Thursday, April 7, 2016

That Friend You'll Always Share Childhood With

Today I was taken way back into my childhood and slapped in the face with yet another similarity my daughter and I share 



It's Spring Break this week and while it would be so nice to have our toes in the sand and the sun on our faces we sometimes just have to take what we can get and be thankful.  Today we made a day trip to an indoor trampoline park about two hours away from our home. The trip being a reward for getting all A's on her last report card and for Spring Break.

The only person she wanted to ask to go with her was her best friend, which happens to be a boy, a very well behaved and nice young man. I've had the privilege of getting to know him better this school year because of their evolvement together on the Academic Team and I'm glad.  I can now say I know him when I hear a million stories about him after school throughout the week. 

Spending time with them today immediately took me back to all the good times I had with my best friend growing up, whom also was a boy.  Watching them interact threw me directly back to kick ball games on William Hill Lane and wrestling in J Fayes living room with my childhood best friend Chris. The similarities were uncanny, the laughter was unending, the conversation between them challenging because no one wants to be wrong, the brutal honesty that friendships lack these days and just the easy going banter.  That "no holds barred" banter that you better be willing to take if you're brave dish it out.  

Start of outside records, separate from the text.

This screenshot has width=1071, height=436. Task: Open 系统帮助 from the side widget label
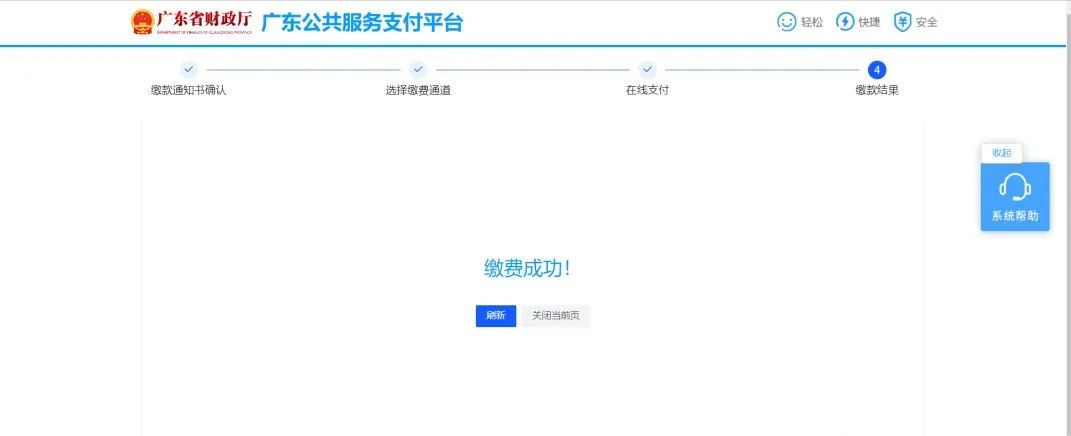pos(1015,215)
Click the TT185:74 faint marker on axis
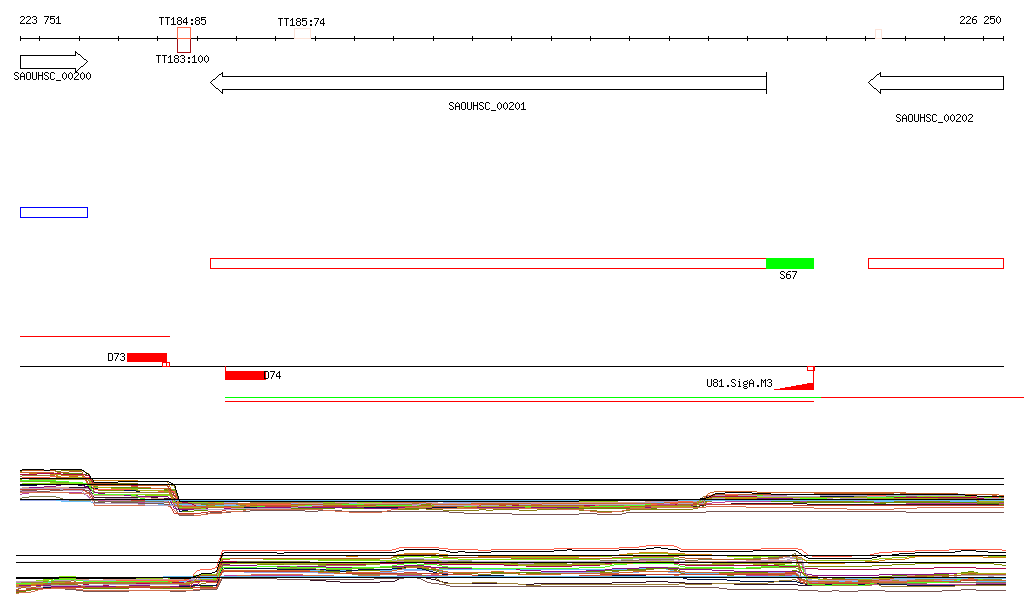 [x=302, y=34]
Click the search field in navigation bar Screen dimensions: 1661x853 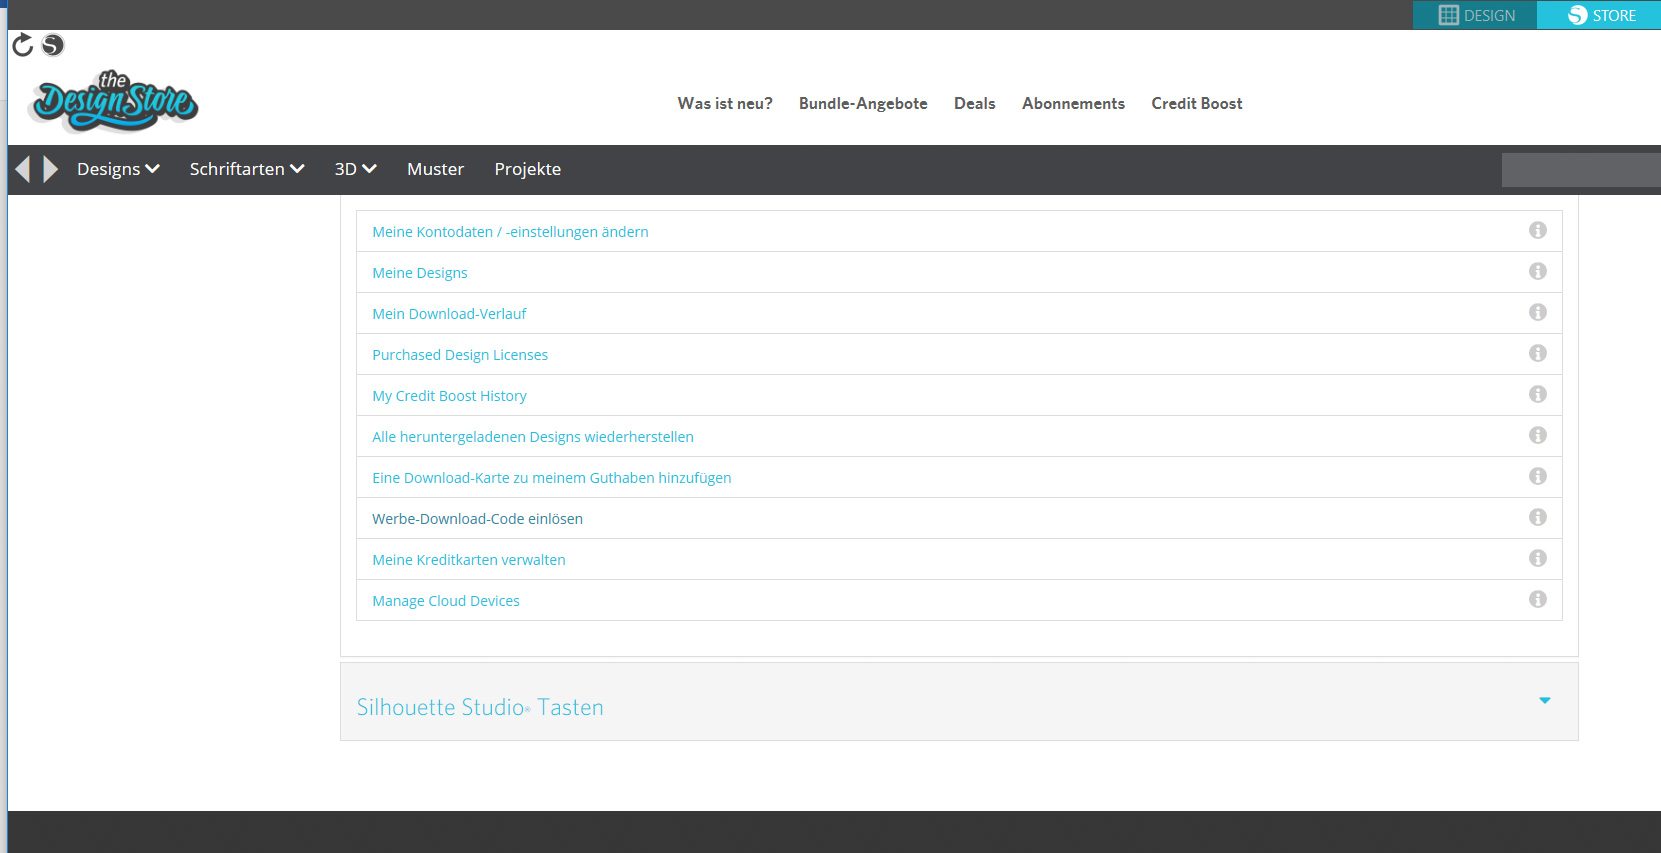coord(1580,170)
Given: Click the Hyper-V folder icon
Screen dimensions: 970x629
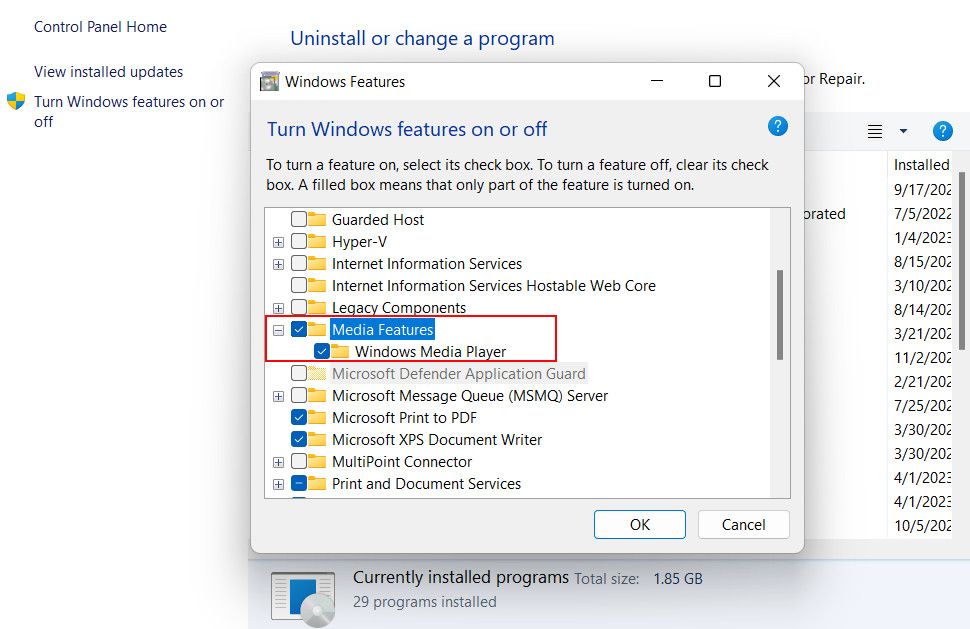Looking at the screenshot, I should pos(317,242).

This friendship with the boy out the street is what made my childhood so exciting, so challenging....so memorable. Chris and I knew each other better than anyone else, which could be a double edged sword when you think about it, meaning we could finish each other's sentences or knew exactly what to say to get a rise out of the other.  Christopher could make my blood boil unlike any other person, but he could also make me laugh when I needed it and knew what to say to make me feel better.  I could never stay mad at him long. 

From being competitive with each other when we were little playing t-ball or to my endless number of school shirts with his number on them ( yes, sixteen years later and I still have those shirts) screaming like a mad woman from the stands at his football and baseball games. From our wrestling with each other in his living room floor to each of us ready to fight anyone else that said a bad word about the other.  Riding in his mom's truck to school to riding with each other and my praying to make it there in one piece when he drove. Ha ha ha. From him being my ear when I had trouble with a boyfriend to him sitting by my bed the whole time I was in labor with my daughter until he suggested that we had reached the parts of the event that stretched the friendship boundary, ha ha ha.  We went from him helping me up when I fell on the playground at school to him holding me on the floor and letting me fall apart when my papaw died.  

Yes, life happens we all have different paths we have to follow and most of us follow all the wrong ones before we end up on the right one. Chris and I may have grown apart but I know that I could call him right now if I needed him and he would come to me.  He is my childhood, some of my best memories include our times together and the majority of my funniest high school memories include him. 

Watching my daughter today, who is so much like her mother it's scary, I was able to look back on some memories I hadn't thought about in a long time. I can close my eyes and see us plain as day in his jeep going to school, sitting in the stands at his baseball games, Chinese fire drills in the park, dancing at prom as an inside joke, Kid Rock music played way too loud, hide and go seek in the neighborhood....I could go on and on. 

Today during my stroll down memory lane it occurred to me how important  the friendships you make early in life really are. Not that friends made in college or in adulthood aren't great, they are, I have some awesome friends that I would be lost without that I have made late in life. It's just those friends who stand by you earliest in life at more than likely your most awkward stages, they're special and regardless of where you end up or even if you've traveled completely different roads you can always look back and smile. You'll always be bonded,  you'll always have childhood.